Looking for Palladin
Running time 115 minutes
Written and directed by Andrzej Krakowski
Starring Ben Gazzara, Talia Shire, David Moscow, Pedro Armendáriz Jr.
Looking for Palladin is a small movie with a big, big actor. In a gargantuan starring role, Ben Gazzara proves once again why he’s endured as one of the screen’s most popular and powerful performers for more years than the snow on top of his head gives away. After countless films, he has, at 79, forgotten nothing about how to grab you by the throat and hold you there until you cry uncle. And you are always, gratefully, better off for it.
Written and directed by Poland’s Andrzej Krakowski, Looking for Palladin is the first movie filmed in Guatemala by an outsider since Tarzan and the Green Goddess with Bruce Bennett in 1938. Need I remind you it is a vast improvement from nose to knee?

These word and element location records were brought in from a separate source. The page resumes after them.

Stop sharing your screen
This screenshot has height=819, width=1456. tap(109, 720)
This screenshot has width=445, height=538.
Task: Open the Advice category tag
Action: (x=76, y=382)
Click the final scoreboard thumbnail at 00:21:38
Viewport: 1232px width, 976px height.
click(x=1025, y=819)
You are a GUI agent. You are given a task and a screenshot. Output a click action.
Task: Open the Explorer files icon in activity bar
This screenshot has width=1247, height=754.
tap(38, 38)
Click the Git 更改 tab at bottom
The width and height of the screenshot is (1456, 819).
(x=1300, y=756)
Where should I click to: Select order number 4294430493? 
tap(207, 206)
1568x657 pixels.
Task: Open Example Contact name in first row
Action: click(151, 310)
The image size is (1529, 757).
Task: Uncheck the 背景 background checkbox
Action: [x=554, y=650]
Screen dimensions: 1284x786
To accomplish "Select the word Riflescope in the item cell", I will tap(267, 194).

Mr. Gazzara plays Jack Palladin, an aging two-time Oscar winner who gave up acting eons ago, vanished from the movie business and settled in a quaint, dusty little colonial village named Antigua that doesn’t stand out on the tourist maps and where autograph hunters are rare as pink alligators. His life is pleasant, cloudless and so devoid of stress that he just might live forever. For companionship, he shares an elegant house with a waitress who loves him (Talia Shire). For kicks, he’s a cook at the Café Viejo, a local restaurant. And for peace, he’s got a new definition of retirement. Until, that is, his oasis is invaded by an arrogant, obnoxious, lower-rung Hollywood talent agent named Josh Ross (David Moscow), dispatched to Guatemala to find the reclusive actor and offer him a one-million-dollar cameo in a remake of one of his most famous films, to be shot on location in Italy. A brash, rude Hollywood import in imitation Gucci loafers and a lot of attitude is hard to overlook in a sleepy hamlet like Antigua, and for the first part of the movie the locals do their best to degrade and detour the guy, especially in all of Palladin’s local haunts, where he’s protected by a gang of pals, including the chief of police (Pedro Armendáriz Jr.), the shoeshine boy, the waiters and a group of American expatriate filmmakers who are planning a film of their own with Palladin as the star. Ross is too young to remember many of the classics in Palladin’s golden years, and he doesn’t even know what the actor looks like—a real disadvantage when he sometimes stands next to him in the same room without even knowing it. Two other obstacles to the kid’s success: Palladin was once married to his actress mother, which makes him the old ham’s reluctant stepson, and he’s oblivious to the fact that Palladin doesn’t want a comeback, even for a million dollars, a healthy per diem and four first-class plane tickets to Rome.
The movie takes a long time to make you sort out all of these people—and care. When the unlikely father and stepson finally connect, the movie turns slightly sticky with lumpy revelations and uncomfortable insights. But the acting is uniformly superb, like a reunion of cowboy actors at a dude-ranch barbecue. The cinematography beautifully captures the dramatic hues of the gorgeous textiles, shifting moods and architectural splendors of Guatemala, which is neither South America nor Mexico, but a magical combination of both, with azure skies and buildings of saffron yellow and chili-pepper red paint. Some of the writing is excellent; the scene in which Palladin relives the night his wife (and the boy’s self-centered, indifferent mother) died in his arms is as good a description of love and death as I’ve ever heard onscreen. Looking for Palladin has truthfulness on its side, as well as a major asset most films would throw in half of their European distribution royalties for—and I do mean Mr. Gazzara. As Jack Palladin, a dinosaur from another era preserved in art cinemas and on TCM, he’s half–Father Christmas and half–Walter Brennan. This may be a small movie, but it hands Mr. Gazzara a role that gives him plenty of room to live up to his reputation as a genuine movie icon. Warm, versatile, big-hearted, he’s an actor who acts with his arms wide open.